La reaparición de Lula da Silva en la escena pública ha hecho que los brasileños nos demos cuenta de cuánto extrañábamos a un líder sensato. “Ese país está totalmente desordenado y fragmentado porque no tiene gobierno”, dijo Lula en su primera conferencia de prensa después de la decisión judicial. “El país está empobrecido, el PIB ha caído, la masa salarial ha caído, el comercio se ha debilitado, el comercio minorista se desplomó, la producción de alimentos de la gente se está volviendo insostenible. Y al presidente no le importa”, remató, arrancando de manera extraoficial su campaña por la presidencia.
Su discurso fue tan elocuente que hasta Bolsonaro, con cerca de 60 peticiones de destitución pendientes, salió unas horas después completamente cambiado: con mascarilla, exponiendo su plan de vacunación y prometiendo una salida a la crisis de salud, tras un año de declaraciones contra el cubrebocas, las vacunas y el confinamiento.
El cambio repentino de comportamiento de Bolsonaro apunta hacia un nuevo horizonte electoral. Y eso en sí mismo ya es una buena noticia.
Si antes las apuestas eran por un nombre capaz de derrotar a Bolsonaro, hoy el presidente deja de tener su lugar asegurado en una segunda vuelta, casi siempre inevitable en las elecciones brasileñas.
Pero también le permite a Bolsonaro regresar a su viejo discurso. La vuelta de Lula le podría ayudar a desviar la atención de los escándalos contra su hijo, su mal manejo de la economía y sus fallas en la articulación con el Congreso para retomar su discurso más cómodo y efectivo: el antipetismo. Pero el discurso que le garantizó la victoria el 2018 ya no es tan fuerte en 2021.
Los señalamientos contra Lava Jato —con errores legales graves y evidencias de sesgos contra Lula— han matizado la polarización. Liderazgos más al centro del espectro político también han entendido que no hay espacio para personalismos y que se necesita una candidatura única para tener oportunidades reales de ganar. Falta que ese centro político logre crear un discurso alternativo que no repita lo obvio: Bolsonaro es un pésimo líder.
Por eso Lula es, pese a sus desperfectos, la alternativa más tangible para sacar del poder al actual presidente.
La izquierda, que ya padecía una falta de liderazgo tiene la tarea de renovarse. Lula es el nombre más grande que ha producido la izquierda brasileña y es también la razón por la que nada más florece a su sombra.

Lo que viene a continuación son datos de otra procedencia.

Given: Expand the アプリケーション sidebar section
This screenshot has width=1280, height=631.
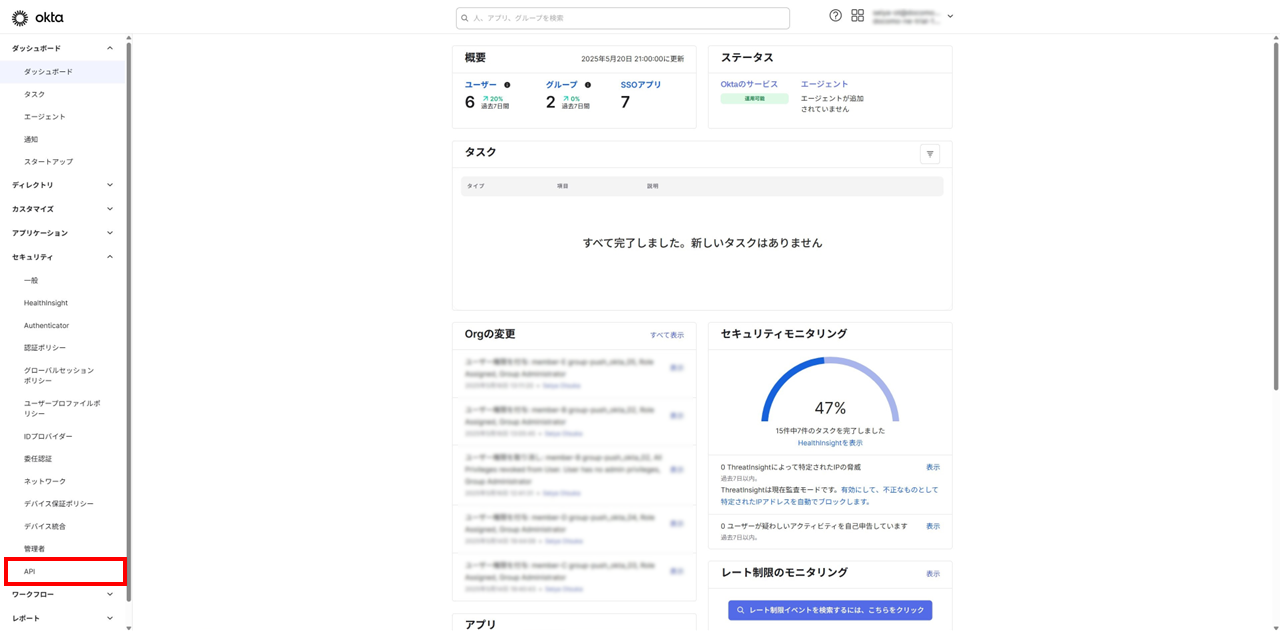Looking at the screenshot, I should coord(110,233).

Si Lula gana las elecciones de 2022, será su tercer periodo presidencial, una situación nada ideal en ningún país que necesita con desesperación más democracia. Él mismo debe aprender a hacerse a un lado para fomentar el desarrollo de una nueva generación de políticos que lleven su agenda sindicalista al siglo XXI. Los nuevos liderazgos deben incorporar cuestiones como la protección medioambiental y la igualdad de género.
Pero primero lo primero: sacar a un líder con vocación autoritaria del poder.